◆ **Task description**:
Resize everything from the line containing "Where should I click to: Expand" down to the line containing "[x=533, y=66]": copy those lines again with their requests, multiplying each coordinate in the answers by 0.95 and rounding to whole numbers, halves up. Leave the pictures out of your answer.
————————
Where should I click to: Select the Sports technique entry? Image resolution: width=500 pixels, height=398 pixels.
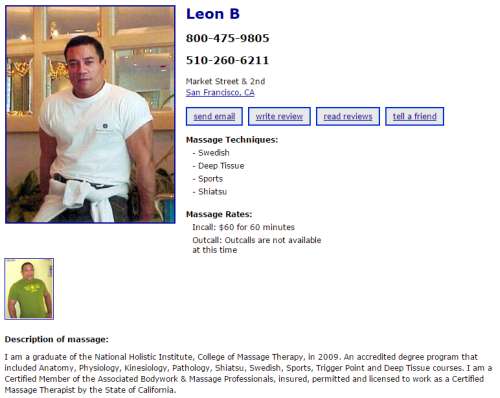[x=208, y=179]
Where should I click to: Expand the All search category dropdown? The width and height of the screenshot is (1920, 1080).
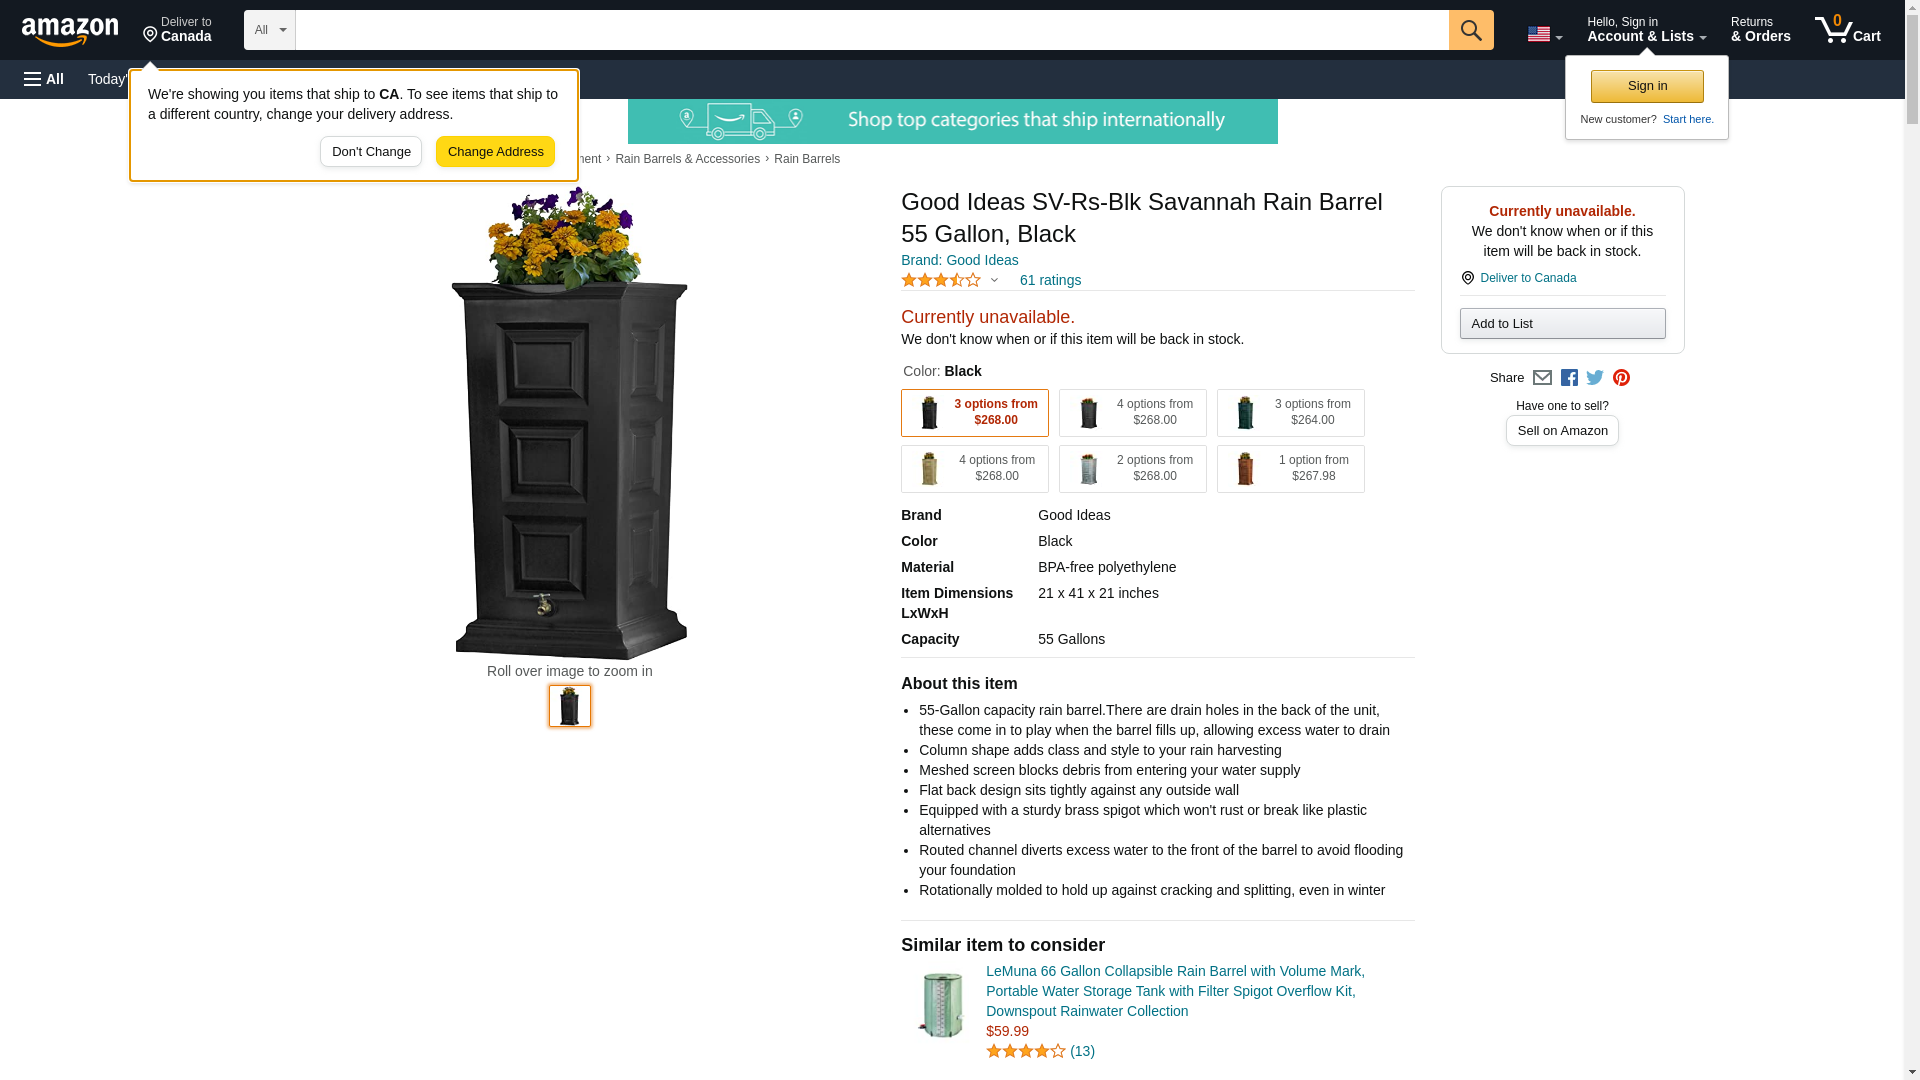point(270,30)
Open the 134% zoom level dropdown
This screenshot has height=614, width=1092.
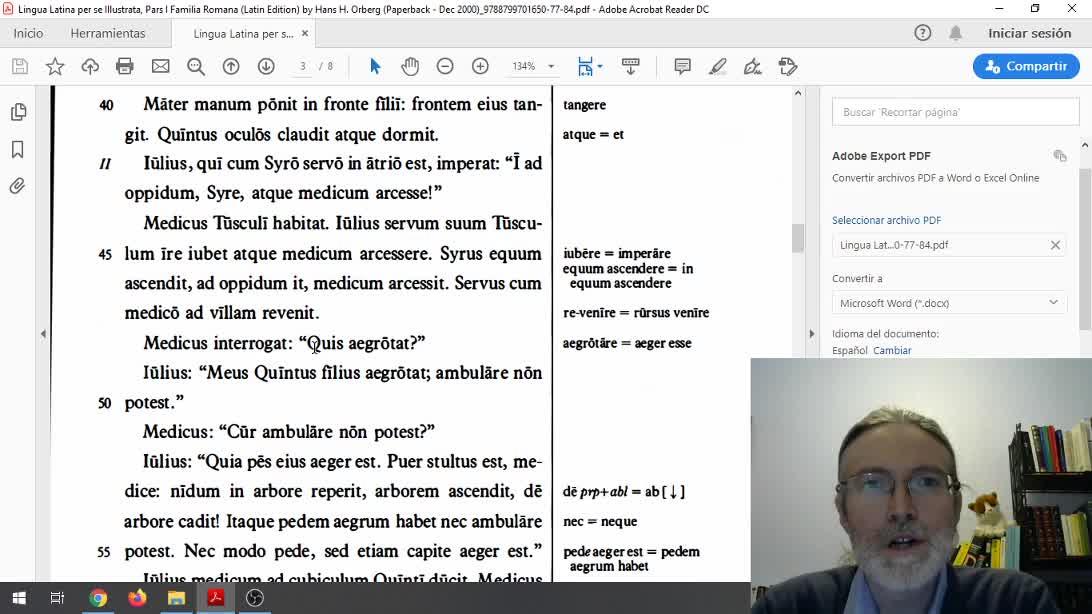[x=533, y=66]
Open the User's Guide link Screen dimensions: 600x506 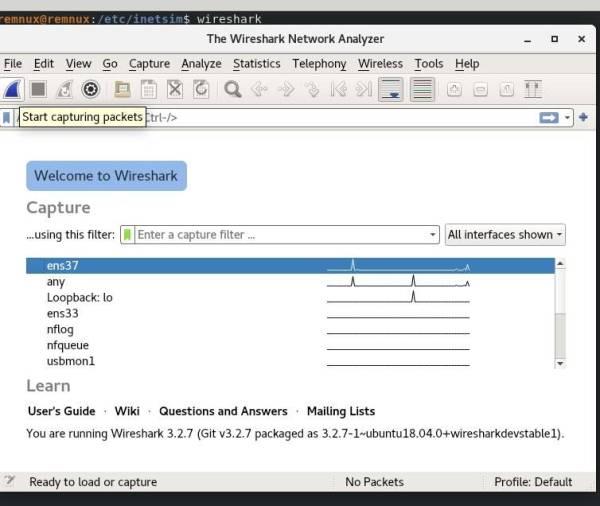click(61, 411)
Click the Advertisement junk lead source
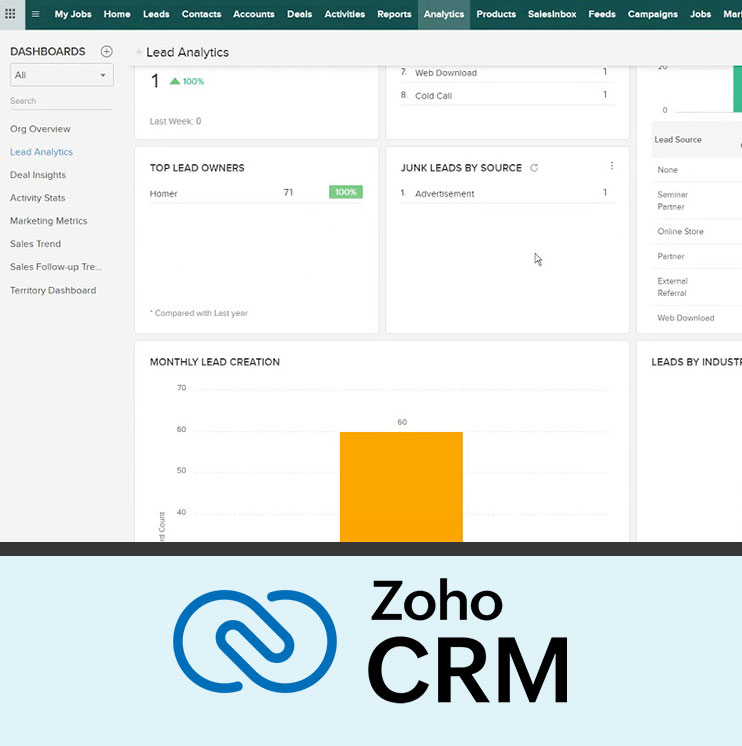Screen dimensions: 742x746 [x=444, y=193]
————————
◆ **Response**:
Where should I click to: Expand the All search category dropdown? The width and height of the screenshot is (1920, 1080).
point(257,29)
Open the 134% zoom level dropdown
This screenshot has height=614, width=1092.
[x=506, y=63]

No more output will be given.